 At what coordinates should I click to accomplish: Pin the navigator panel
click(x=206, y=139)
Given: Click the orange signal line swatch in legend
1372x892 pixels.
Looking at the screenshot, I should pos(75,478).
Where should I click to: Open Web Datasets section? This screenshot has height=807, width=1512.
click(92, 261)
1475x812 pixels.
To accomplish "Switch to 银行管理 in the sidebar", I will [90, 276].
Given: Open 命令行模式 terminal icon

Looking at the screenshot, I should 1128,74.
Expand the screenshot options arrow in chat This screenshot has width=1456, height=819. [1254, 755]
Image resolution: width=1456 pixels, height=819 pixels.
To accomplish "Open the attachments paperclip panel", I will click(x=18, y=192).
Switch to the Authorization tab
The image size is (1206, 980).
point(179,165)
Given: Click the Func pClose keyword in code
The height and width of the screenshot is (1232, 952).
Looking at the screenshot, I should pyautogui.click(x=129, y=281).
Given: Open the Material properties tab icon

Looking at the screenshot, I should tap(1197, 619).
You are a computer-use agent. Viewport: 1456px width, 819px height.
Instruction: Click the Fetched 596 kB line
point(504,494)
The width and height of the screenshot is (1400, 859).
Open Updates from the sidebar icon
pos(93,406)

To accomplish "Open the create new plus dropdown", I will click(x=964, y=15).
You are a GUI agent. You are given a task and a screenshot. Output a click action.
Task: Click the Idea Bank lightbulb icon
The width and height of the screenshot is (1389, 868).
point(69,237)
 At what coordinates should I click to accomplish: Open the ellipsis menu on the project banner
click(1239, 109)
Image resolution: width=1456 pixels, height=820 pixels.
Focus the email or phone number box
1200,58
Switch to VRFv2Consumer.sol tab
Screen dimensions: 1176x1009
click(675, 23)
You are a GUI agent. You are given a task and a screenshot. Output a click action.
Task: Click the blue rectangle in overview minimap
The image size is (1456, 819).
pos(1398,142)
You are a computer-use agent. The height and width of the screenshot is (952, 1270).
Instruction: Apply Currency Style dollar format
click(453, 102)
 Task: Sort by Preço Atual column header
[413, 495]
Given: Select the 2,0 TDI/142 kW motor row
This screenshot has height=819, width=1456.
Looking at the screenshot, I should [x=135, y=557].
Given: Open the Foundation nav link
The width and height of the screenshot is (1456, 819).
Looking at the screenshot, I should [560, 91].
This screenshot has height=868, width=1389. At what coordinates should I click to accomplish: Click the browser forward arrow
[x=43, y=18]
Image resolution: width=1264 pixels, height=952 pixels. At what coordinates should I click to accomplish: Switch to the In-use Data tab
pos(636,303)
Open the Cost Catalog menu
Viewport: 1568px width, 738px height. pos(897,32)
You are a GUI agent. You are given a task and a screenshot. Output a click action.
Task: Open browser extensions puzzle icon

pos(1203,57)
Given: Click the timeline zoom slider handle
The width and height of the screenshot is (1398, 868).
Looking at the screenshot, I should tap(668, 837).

◆ Your instructions
Send back each record exactly, and include them all.

◆ Answer area
 At what coordinates should I click to accomplish: Pin the navigator panel
click(x=206, y=139)
Given: Click the orange signal line swatch in legend
1372x892 pixels.
Looking at the screenshot, I should pos(75,478).
Where should I click to: Open Web Datasets section? This screenshot has height=807, width=1512.
click(92, 261)
1475x812 pixels.
To accomplish "Switch to 银行管理 in the sidebar", I will [90, 276].
Given: Open 命令行模式 terminal icon

Looking at the screenshot, I should 1128,74.
Expand the screenshot options arrow in chat This screenshot has width=1456, height=819. [1254, 755]
Image resolution: width=1456 pixels, height=819 pixels.
To accomplish "Open the attachments paperclip panel", I will click(x=18, y=192).
Switch to the Authorization tab
The image size is (1206, 980).
point(179,165)
Given: Click the Func pClose keyword in code
The height and width of the screenshot is (1232, 952).
Looking at the screenshot, I should pyautogui.click(x=129, y=281).
Given: Open the Material properties tab icon

Looking at the screenshot, I should tap(1197, 619).
You are a computer-use agent. Viewport: 1456px width, 819px height.
Instruction: Click the Fetched 596 kB line
point(504,494)
The width and height of the screenshot is (1400, 859).
Open Updates from the sidebar icon
pos(93,406)

To accomplish "Open the create new plus dropdown", I will click(x=964, y=15).
You are a GUI agent. You are given a task and a screenshot. Output a click action.
Task: Click the Idea Bank lightbulb icon
The width and height of the screenshot is (1389, 868).
point(69,237)
 At what coordinates should I click to accomplish: Open the ellipsis menu on the project banner
click(1239, 109)
Image resolution: width=1456 pixels, height=820 pixels.
Focus the email or phone number box
1200,58
Switch to VRFv2Consumer.sol tab
Screen dimensions: 1176x1009
click(675, 23)
You are a GUI agent. You are given a task and a screenshot. Output a click action.
Task: Click the blue rectangle in overview minimap
The image size is (1456, 819).
pos(1398,142)
You are a computer-use agent. The height and width of the screenshot is (952, 1270).
Instruction: Apply Currency Style dollar format
click(453, 102)
 Task: Sort by Preço Atual column header
[413, 495]
Given: Select the 2,0 TDI/142 kW motor row
This screenshot has height=819, width=1456.
Looking at the screenshot, I should [x=135, y=557].
Given: Open the Foundation nav link
The width and height of the screenshot is (1456, 819).
Looking at the screenshot, I should [560, 91].
This screenshot has height=868, width=1389. At what coordinates should I click to accomplish: Click the browser forward arrow
[x=43, y=18]
Image resolution: width=1264 pixels, height=952 pixels. At what coordinates should I click to accomplish: Switch to the In-use Data tab
pos(636,303)
Open the Cost Catalog menu
Viewport: 1568px width, 738px height. pos(897,32)
You are a GUI agent. You are given a task and a screenshot. Output a click action.
Task: Open browser extensions puzzle icon

pos(1203,57)
Given: Click the timeline zoom slider handle
The width and height of the screenshot is (1398, 868).
Looking at the screenshot, I should tap(668, 837).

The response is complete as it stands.